Endless Gossip
- Sire: Priceless Border
- Dam: Narrogar Ann
- Sex: Dog
- Whelped: March 1950
- Color: Brindle
- Owner: Henry Ernest Gocher
- Trainer: Leslie Reynolds

Record
- English Greyhound Derby Welsh Greyhound Derby Select Stakes All England Cup Champion Stakes Wembley Summer Cup

Awards
- Derby champion

= Endless Gossip =

Famous racing greyhound

Endless Gossip was a racing greyhound during the 1950s. He won the 1952 English Greyhound Derby.

== Early life ==
He was bred by Henry Ernest Gocher, a retired cattle breeder. The choice of sire and dam was determined by Gocher's belief that greyhounds could be bred using the same genetic theories he had used for many years in raising prize beef cattle. He purchased the 1949 English Greyhound Derby champion Narrogar Ann and mated her to the 1948 English Greyhound Derby champion with the idea that this would result in a champion litter. The litter was whelped in March 1950 and they were given names with the initials EG after his own name. Both the sire and dam had been trained by Leslie Reynolds, which was also his chosen trainer for his pick of the new litter.

== Racing career ==
One of the first targets for Endless Gossip was the 1952 English Greyhound Derby and he caused a sensation during the first round when winning in 28.52 seconds by ten lengths and recording a sectional time of 15.94, the first ever greyhound to break 16 seconds for a split time. He went on to win the Derby which culminated in the final on 28 June.

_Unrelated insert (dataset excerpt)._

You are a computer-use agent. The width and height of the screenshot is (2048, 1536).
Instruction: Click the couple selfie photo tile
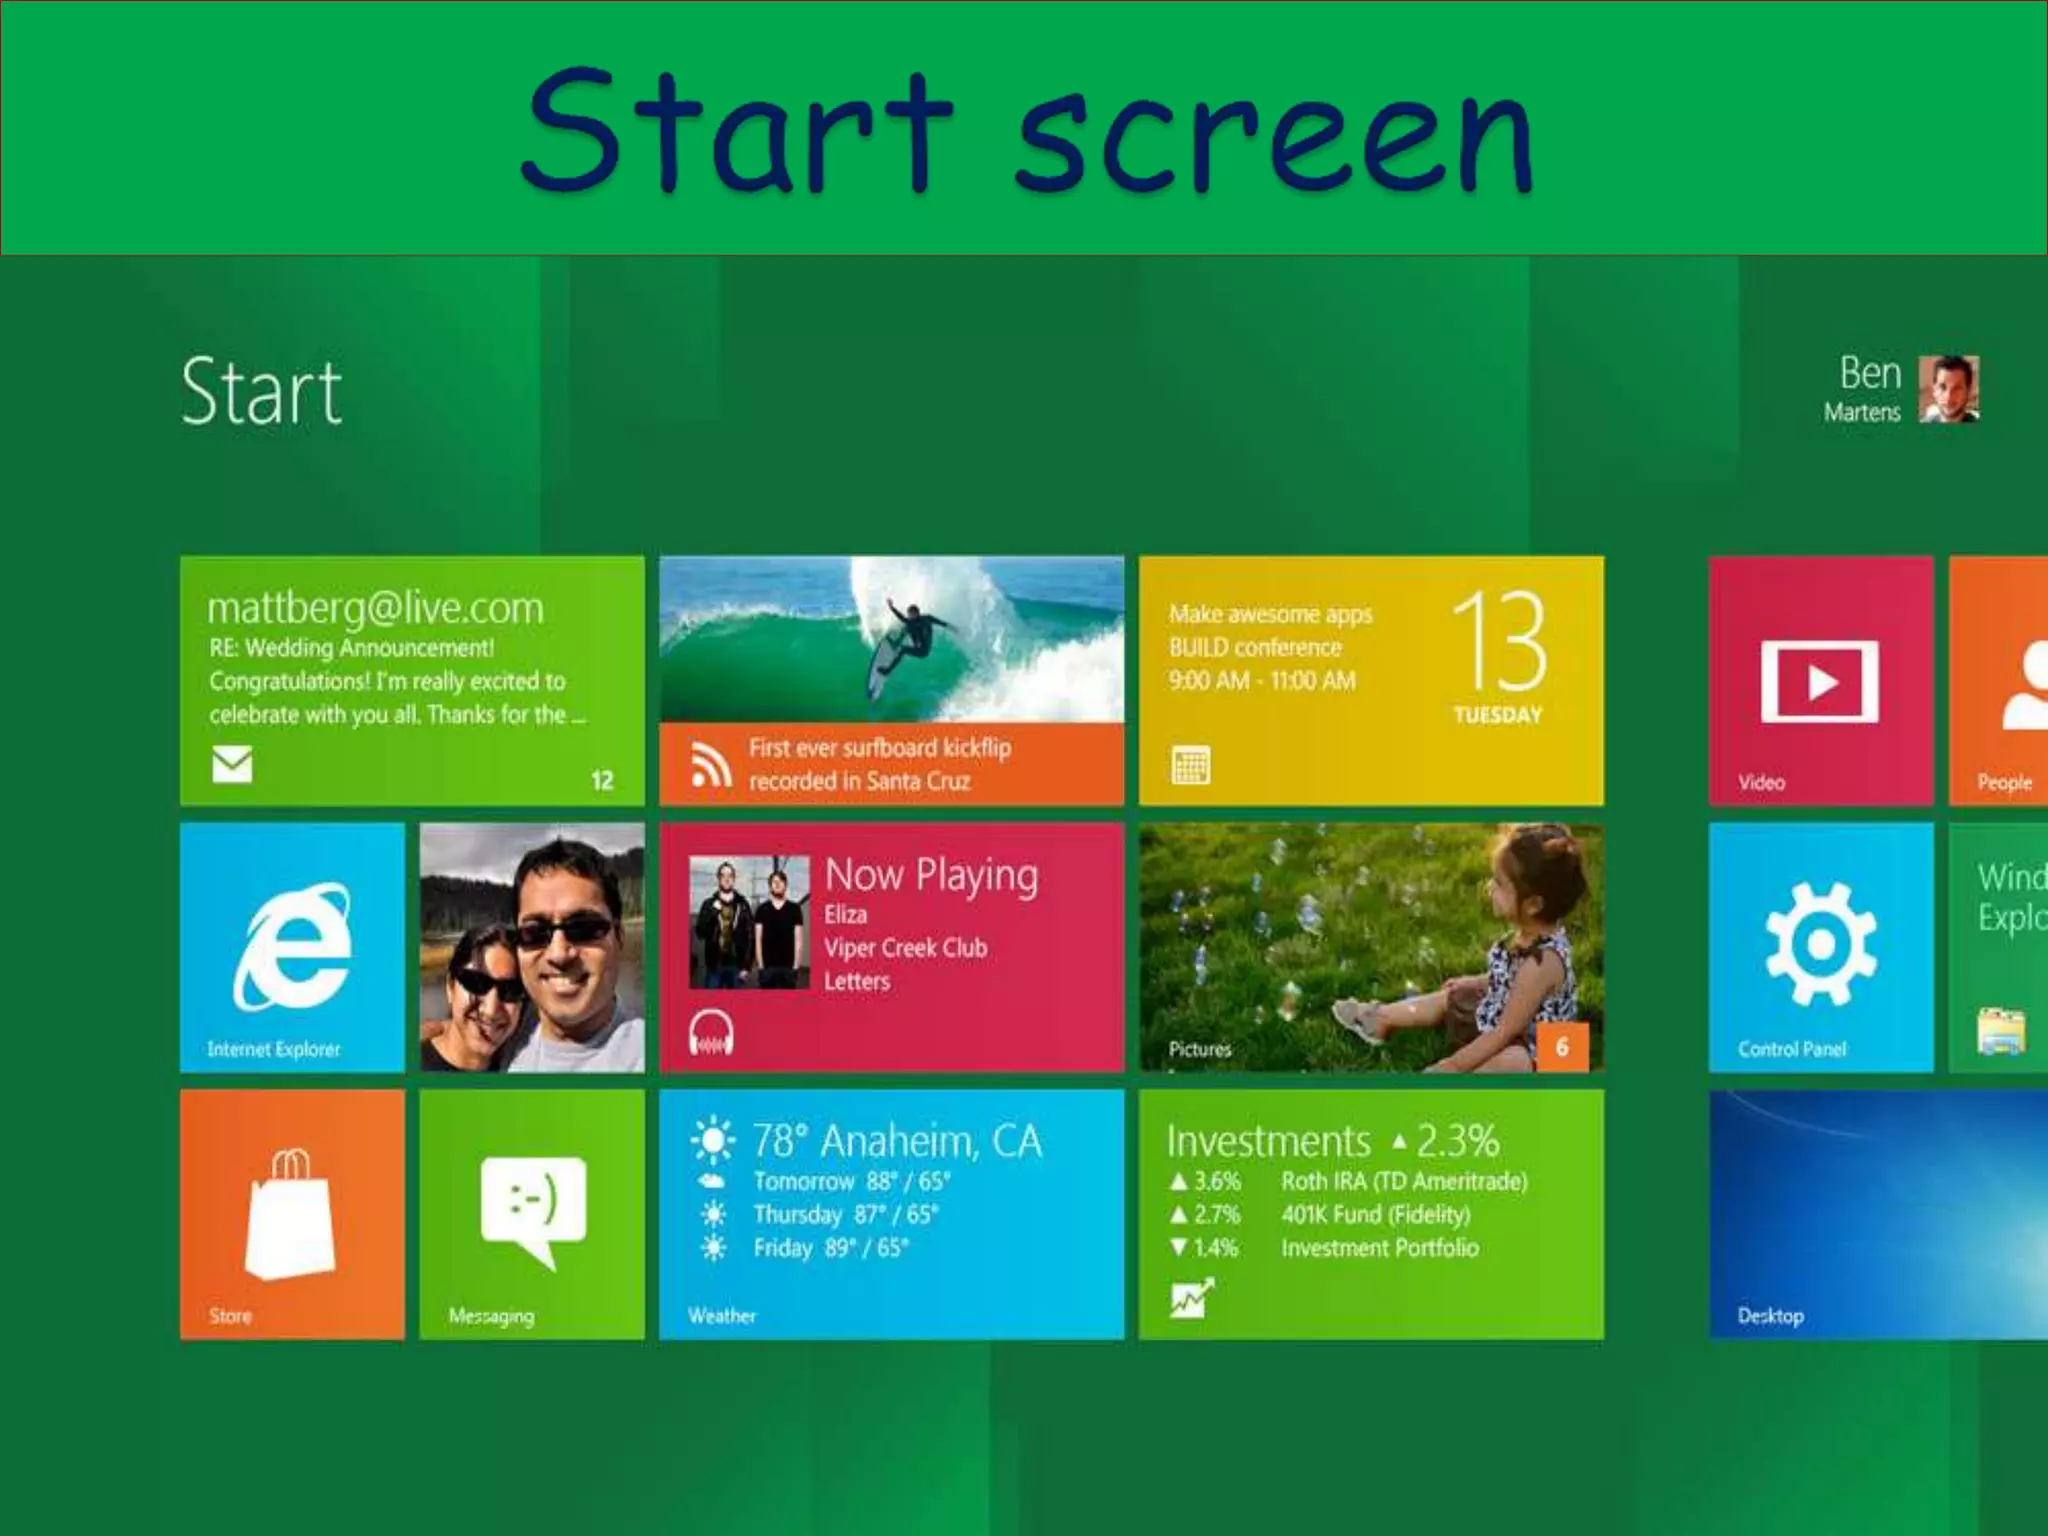[x=531, y=947]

Just one week later he won the Welsh Greyhound Derby at Cardiff Arms Park and was denied the chance to win the Triple Crown when the Scottish Greyhound Derby was cancelled. The fine form continued during the season when he then won the Laurels at Wimbledon Stadium.

In 1953 he was the first Derby champion to compete in the Waterloo Cup coursing event, which was rare for a champion track racing greyhound before he headed back to White City to defend his Derby title. The campaign finished at the second round stage before he made a second Welsh Derby final. He finished his career with wins in the Select Stakes, at Wembley beating his great rival, Magourna Reject and the Wimbledon Champion Stakes, which he again won from Magourna Reject. This brought his winnings to more than £5,000. He later won a prize in the show ring at Crufts and was sold to Miss Joan Hunt, an American breeder, in Miami and was put to stud.